(Stored items)
╭──

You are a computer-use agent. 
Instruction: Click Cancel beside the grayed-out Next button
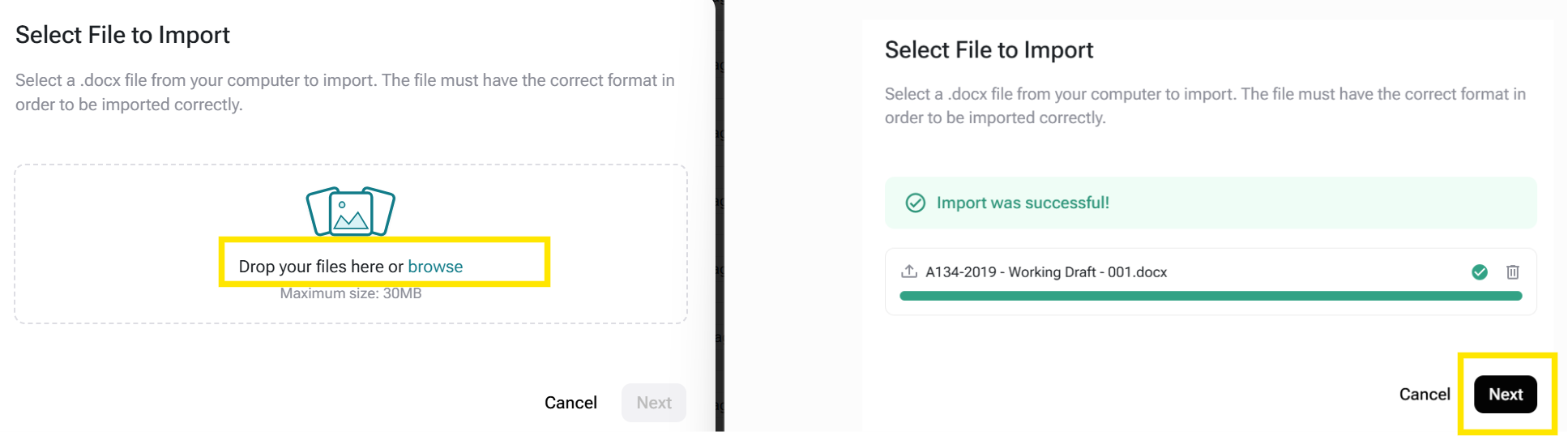point(570,403)
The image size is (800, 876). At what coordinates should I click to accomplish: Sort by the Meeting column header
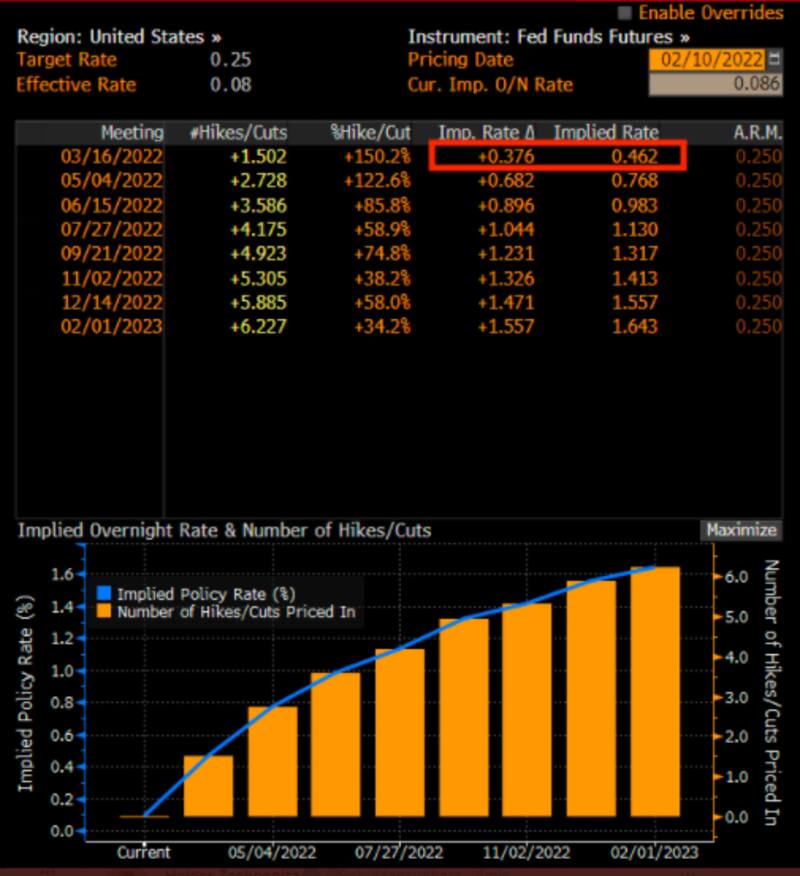(x=131, y=132)
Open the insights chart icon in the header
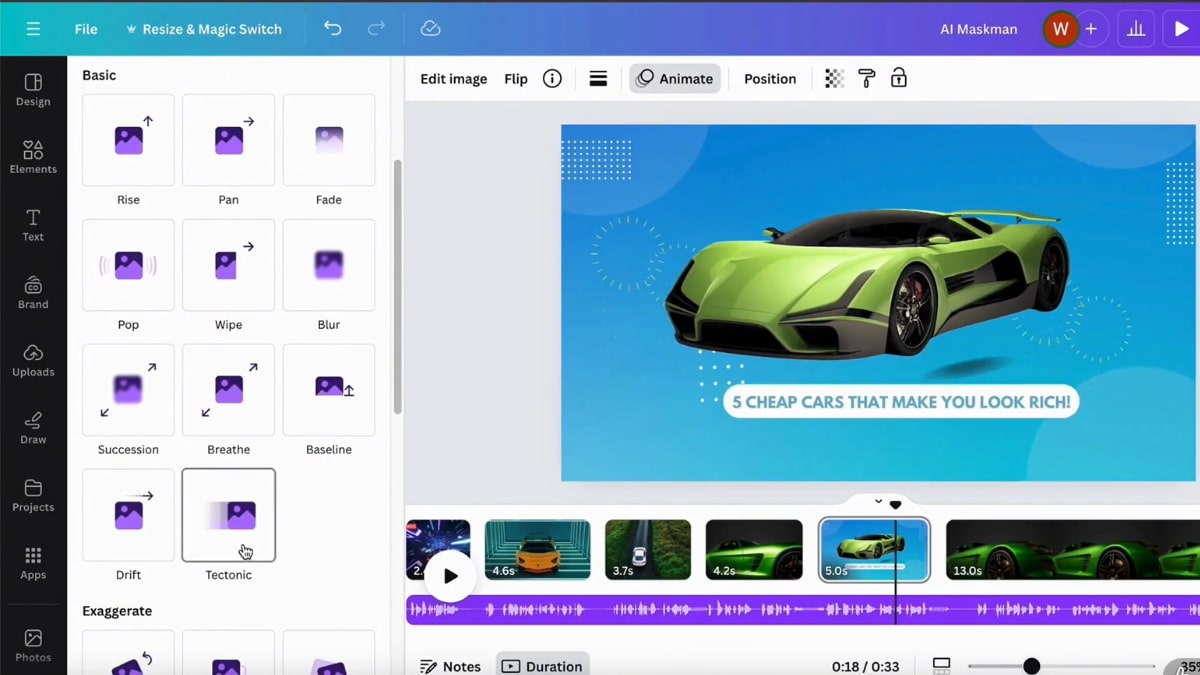The image size is (1200, 675). tap(1135, 29)

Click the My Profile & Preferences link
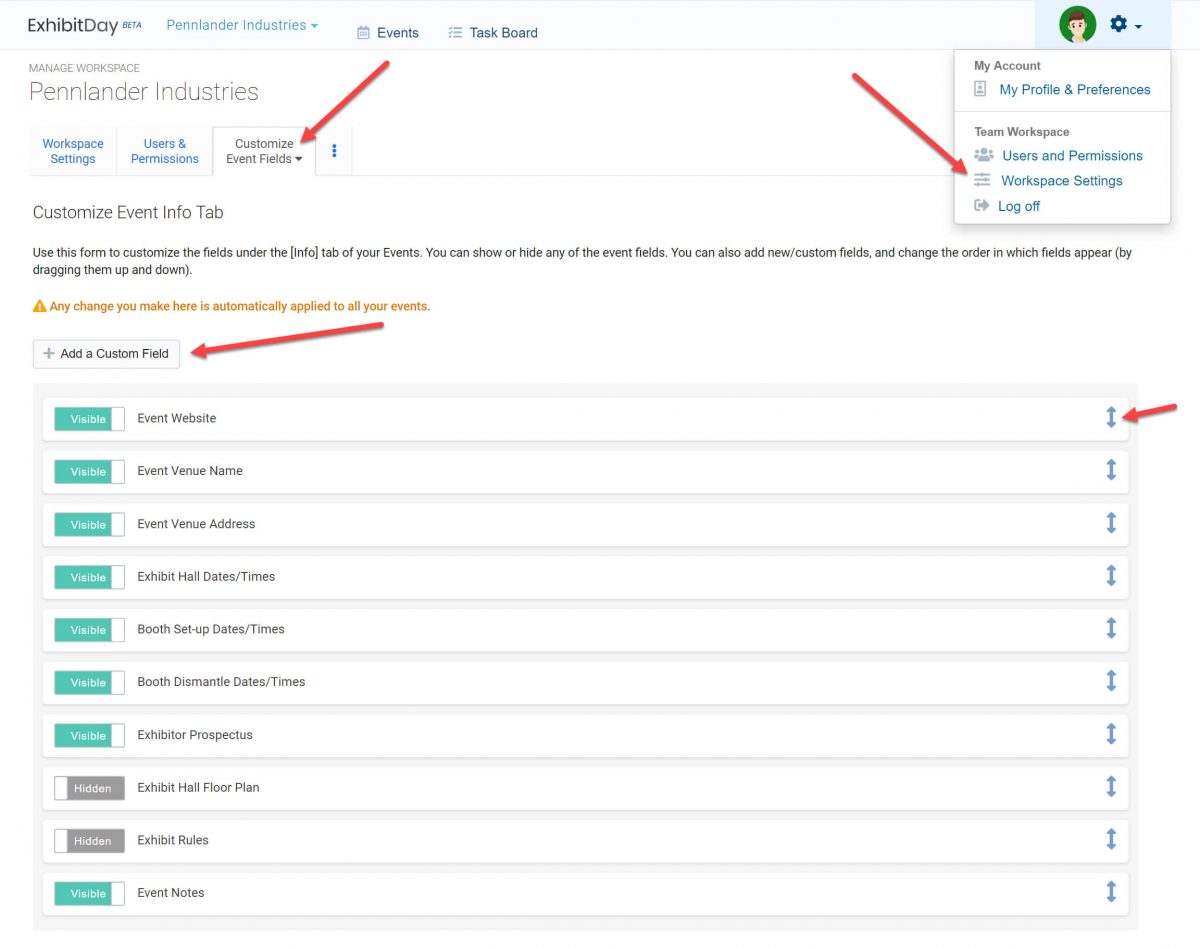(1074, 89)
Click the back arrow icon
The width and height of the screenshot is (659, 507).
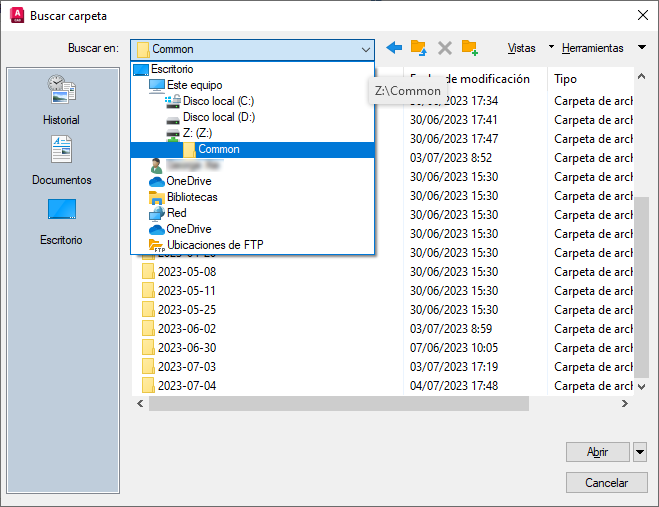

╰──

▶ [PROBLEM STATEMENT]
Quote only the lines that start at the line holding "Open the insights chart icon in the header" and end at the last line of the entries, including both of those lines, and omit every picture.

▶ [EXERCISE ANSWER]
Open the insights chart icon in the header
The image size is (1200, 675). tap(1135, 29)

Click the My Profile & Preferences link
(1074, 89)
Click the back arrow icon
The width and height of the screenshot is (659, 507).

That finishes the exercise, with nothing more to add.